*WORK REQUIRED*
Exactly as it appears, restate the whole listing.

*RAW DATA*
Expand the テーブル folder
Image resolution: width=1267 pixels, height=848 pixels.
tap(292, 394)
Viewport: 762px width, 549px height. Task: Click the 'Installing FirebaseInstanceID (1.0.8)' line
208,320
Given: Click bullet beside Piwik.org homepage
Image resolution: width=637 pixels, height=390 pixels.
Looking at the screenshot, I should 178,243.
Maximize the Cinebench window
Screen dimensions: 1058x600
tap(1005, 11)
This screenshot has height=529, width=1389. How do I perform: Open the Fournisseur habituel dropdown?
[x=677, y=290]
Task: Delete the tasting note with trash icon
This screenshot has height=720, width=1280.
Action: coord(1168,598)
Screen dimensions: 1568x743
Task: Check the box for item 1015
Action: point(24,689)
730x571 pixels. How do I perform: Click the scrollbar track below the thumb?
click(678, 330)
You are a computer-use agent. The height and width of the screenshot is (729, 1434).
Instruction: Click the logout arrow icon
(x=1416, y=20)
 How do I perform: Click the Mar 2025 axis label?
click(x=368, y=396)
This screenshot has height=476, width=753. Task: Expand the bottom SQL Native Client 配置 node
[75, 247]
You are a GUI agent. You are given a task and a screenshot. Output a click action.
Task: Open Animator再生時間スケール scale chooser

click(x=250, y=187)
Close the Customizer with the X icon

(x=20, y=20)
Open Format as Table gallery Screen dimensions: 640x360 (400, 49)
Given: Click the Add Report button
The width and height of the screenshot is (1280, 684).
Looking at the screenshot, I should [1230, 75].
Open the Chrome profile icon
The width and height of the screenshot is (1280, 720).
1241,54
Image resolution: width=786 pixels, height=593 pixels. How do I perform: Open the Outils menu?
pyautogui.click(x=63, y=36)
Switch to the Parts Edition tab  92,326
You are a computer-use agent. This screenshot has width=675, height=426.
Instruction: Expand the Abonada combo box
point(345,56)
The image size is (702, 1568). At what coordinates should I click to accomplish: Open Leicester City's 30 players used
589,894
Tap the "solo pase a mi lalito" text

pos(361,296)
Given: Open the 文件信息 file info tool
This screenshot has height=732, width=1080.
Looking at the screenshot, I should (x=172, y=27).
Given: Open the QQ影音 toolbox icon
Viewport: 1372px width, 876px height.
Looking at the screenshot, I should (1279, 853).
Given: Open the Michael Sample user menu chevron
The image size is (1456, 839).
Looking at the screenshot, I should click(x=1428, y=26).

*TASK RESULT*
Expand the テーブル folder
Image resolution: width=1267 pixels, height=848 pixels.
tap(292, 394)
Viewport: 762px width, 549px height. Task: Click the 'Installing FirebaseInstanceID (1.0.8)' line
208,320
Given: Click bullet beside Piwik.org homepage
Image resolution: width=637 pixels, height=390 pixels.
Looking at the screenshot, I should 178,243.
Maximize the Cinebench window
Screen dimensions: 1058x600
tap(1005, 11)
This screenshot has height=529, width=1389. How do I perform: Open the Fournisseur habituel dropdown?
[x=677, y=290]
Task: Delete the tasting note with trash icon
This screenshot has height=720, width=1280.
Action: coord(1168,598)
Screen dimensions: 1568x743
Task: Check the box for item 1015
Action: point(24,689)
730x571 pixels. How do I perform: Click the scrollbar track below the thumb?
click(678, 330)
You are a computer-use agent. The height and width of the screenshot is (729, 1434).
Instruction: Click the logout arrow icon
(x=1416, y=20)
 How do I perform: Click the Mar 2025 axis label?
click(x=368, y=396)
This screenshot has height=476, width=753. Task: Expand the bottom SQL Native Client 配置 node
[75, 247]
You are a GUI agent. You are given a task and a screenshot. Output a click action.
Task: Open Animator再生時間スケール scale chooser

click(x=250, y=187)
Close the Customizer with the X icon

(x=20, y=20)
Open Format as Table gallery Screen dimensions: 640x360 (400, 49)
Given: Click the Add Report button
The width and height of the screenshot is (1280, 684).
Looking at the screenshot, I should [1230, 75].
Open the Chrome profile icon
The width and height of the screenshot is (1280, 720).
1241,54
Image resolution: width=786 pixels, height=593 pixels. How do I perform: Open the Outils menu?
pyautogui.click(x=63, y=36)
Switch to the Parts Edition tab  92,326
You are a computer-use agent. This screenshot has width=675, height=426.
Instruction: Expand the Abonada combo box
point(345,56)
The image size is (702, 1568). At what coordinates should I click to accomplish: Open Leicester City's 30 players used
589,894
Tap the "solo pase a mi lalito" text

pos(361,296)
Given: Open the 文件信息 file info tool
This screenshot has height=732, width=1080.
Looking at the screenshot, I should (x=172, y=27).
Given: Open the QQ影音 toolbox icon
Viewport: 1372px width, 876px height.
Looking at the screenshot, I should (1279, 853).
Given: Open the Michael Sample user menu chevron
The image size is (1456, 839).
Looking at the screenshot, I should click(x=1428, y=26).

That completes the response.